The public conversations about the old JC Penney building that’s
now a parking lot generating cash for Olympic College have given
little sign of movement. Don’t be surprised, however, if the
conversations don’t start changing. Its location and currrent
appearance make the building an attention target, especially now
that the waterfront is pretty well locked up.
Above Board
In November I wrote a story about Westsound Bank. Sitting in Dave
Johnson’s office I continued to glance across the street to see the
vacant buildings with the boarded windows.
It reminded me of neighborhoods we used to drive through going to
my grandmother’s house in Los Angeles. In a lot of those areas if
the buildings didn’t have rod iron on the windows, they had
plywood. It was a real sign of blight.
One Christmas morning I saw a scene that sold me on the cliche that
for some people Christmas is the loneliest day of the year. We were
driving through one of those rod iron-or-boards neighborhoods,
where many spent their nights asleep in building corners. Passing
one street I saw standing on the sidewalk a man who we immediately
assumed was well into his daily job of finding ways to obtain
alcohol. I’m not trying to be glib here, because it was a sad
sight. He had a well-worn suitcoat. His back was to us. His pants
were around his ankles.
So when I see a line of buildings with boarded up windows, that’s
one of the images I think of. The Woolworth’s and other vacant
buildings could be demolished as early as May 1.
While I can never make guarantees for how other people will behave,
my sense is the chances of that L.A. scene repeating itself in
Bremerton diminish with the disappearance of those buildings.
Good thing.
It will also be progress toward the construction of a downtown park.
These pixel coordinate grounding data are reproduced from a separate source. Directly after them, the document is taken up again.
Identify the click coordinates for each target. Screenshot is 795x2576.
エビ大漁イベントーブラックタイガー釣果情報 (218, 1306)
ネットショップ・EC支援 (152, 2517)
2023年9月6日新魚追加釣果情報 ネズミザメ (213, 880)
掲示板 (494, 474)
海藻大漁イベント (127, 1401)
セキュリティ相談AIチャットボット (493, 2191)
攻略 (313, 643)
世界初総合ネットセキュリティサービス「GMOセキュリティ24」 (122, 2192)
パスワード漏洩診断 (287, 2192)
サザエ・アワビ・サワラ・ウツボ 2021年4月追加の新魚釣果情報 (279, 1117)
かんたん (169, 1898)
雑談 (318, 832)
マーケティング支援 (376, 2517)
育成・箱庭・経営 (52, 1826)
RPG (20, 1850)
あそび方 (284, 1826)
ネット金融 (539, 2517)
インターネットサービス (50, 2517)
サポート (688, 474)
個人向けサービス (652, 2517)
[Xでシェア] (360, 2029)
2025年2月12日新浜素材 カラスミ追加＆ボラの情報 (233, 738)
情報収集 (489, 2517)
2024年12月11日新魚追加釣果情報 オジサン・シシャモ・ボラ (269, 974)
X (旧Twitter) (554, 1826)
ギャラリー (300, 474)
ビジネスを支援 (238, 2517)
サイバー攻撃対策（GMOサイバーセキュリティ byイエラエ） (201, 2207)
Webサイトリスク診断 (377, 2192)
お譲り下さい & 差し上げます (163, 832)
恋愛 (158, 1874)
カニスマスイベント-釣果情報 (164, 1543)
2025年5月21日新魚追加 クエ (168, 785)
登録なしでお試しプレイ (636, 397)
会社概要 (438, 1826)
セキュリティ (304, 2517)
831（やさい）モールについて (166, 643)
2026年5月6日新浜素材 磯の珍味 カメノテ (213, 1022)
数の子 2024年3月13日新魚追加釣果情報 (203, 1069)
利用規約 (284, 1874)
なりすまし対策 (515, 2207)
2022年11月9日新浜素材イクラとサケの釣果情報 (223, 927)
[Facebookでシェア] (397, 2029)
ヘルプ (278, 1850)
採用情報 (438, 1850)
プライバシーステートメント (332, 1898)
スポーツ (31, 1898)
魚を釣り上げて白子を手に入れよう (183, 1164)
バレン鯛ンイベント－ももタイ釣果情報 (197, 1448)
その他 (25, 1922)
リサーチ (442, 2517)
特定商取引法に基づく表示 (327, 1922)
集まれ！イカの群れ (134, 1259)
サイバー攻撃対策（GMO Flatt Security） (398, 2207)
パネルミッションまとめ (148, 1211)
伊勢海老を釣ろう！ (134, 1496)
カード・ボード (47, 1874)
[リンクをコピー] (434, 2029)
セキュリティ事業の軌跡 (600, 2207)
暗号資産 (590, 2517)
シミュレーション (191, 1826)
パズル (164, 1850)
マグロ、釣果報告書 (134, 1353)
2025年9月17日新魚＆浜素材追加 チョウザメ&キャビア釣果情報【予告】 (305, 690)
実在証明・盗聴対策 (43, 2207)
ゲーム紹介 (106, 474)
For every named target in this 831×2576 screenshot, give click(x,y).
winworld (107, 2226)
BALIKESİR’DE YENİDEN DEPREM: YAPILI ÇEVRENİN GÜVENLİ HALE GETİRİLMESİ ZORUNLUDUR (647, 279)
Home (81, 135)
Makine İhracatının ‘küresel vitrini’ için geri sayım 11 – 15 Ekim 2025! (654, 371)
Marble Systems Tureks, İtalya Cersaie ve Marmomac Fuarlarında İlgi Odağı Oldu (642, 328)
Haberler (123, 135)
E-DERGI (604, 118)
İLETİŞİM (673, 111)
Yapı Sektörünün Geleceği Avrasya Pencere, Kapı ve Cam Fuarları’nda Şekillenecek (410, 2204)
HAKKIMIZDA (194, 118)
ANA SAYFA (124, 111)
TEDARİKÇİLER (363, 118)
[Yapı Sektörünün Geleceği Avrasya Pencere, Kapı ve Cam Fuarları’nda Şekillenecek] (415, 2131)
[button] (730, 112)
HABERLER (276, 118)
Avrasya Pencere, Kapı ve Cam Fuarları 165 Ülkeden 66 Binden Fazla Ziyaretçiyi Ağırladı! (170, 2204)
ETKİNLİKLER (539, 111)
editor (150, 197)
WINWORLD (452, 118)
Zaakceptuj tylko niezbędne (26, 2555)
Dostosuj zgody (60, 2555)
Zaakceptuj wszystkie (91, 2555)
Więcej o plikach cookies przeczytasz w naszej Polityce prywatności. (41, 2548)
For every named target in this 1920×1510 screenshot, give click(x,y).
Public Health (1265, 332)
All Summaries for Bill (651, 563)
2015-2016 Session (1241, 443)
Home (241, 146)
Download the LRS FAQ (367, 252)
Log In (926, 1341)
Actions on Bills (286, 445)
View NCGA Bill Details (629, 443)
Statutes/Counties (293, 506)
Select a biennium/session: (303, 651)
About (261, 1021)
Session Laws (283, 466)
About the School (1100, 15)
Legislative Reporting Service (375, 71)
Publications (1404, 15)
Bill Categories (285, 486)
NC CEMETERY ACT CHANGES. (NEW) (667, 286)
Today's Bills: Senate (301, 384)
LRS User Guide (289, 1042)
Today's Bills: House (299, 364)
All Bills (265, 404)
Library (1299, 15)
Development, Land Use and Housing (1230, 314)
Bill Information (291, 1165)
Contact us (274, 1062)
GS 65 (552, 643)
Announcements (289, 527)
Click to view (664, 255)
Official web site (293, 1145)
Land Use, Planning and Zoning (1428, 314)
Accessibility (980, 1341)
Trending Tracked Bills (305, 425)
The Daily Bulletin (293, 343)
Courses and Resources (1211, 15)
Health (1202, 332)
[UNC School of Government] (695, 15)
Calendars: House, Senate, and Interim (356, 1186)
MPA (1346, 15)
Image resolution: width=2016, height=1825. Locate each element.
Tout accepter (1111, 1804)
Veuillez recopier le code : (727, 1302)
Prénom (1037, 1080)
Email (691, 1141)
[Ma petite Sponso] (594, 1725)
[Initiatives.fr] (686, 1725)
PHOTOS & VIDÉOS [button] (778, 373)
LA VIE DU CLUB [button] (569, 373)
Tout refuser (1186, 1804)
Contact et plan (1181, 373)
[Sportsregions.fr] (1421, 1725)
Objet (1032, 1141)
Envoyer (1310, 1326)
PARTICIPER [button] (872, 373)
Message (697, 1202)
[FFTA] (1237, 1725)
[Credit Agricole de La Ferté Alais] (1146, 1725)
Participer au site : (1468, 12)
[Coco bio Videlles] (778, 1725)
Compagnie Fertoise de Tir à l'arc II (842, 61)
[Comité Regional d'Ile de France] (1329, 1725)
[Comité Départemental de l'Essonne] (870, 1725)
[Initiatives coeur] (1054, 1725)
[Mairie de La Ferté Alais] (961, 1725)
In other news, a passenger-only ferry bill passed in the Legislature Wednesday.
And City Councilwoman Wendy Priest makes the case that buildings on Highland Avenue don’t need to be 60-feet high.
Planting SEED
The Legislature appears ready to approve $800,000 for Kitsap SEED, a
business park near the Bremerton National Airport.
The project is designed to create a central place to develop
renewable energy.
It’s part of SKIA, which was created to help diversify the
Kitsap economy.
Meanwhile the city’s finances were well into the black in 2005.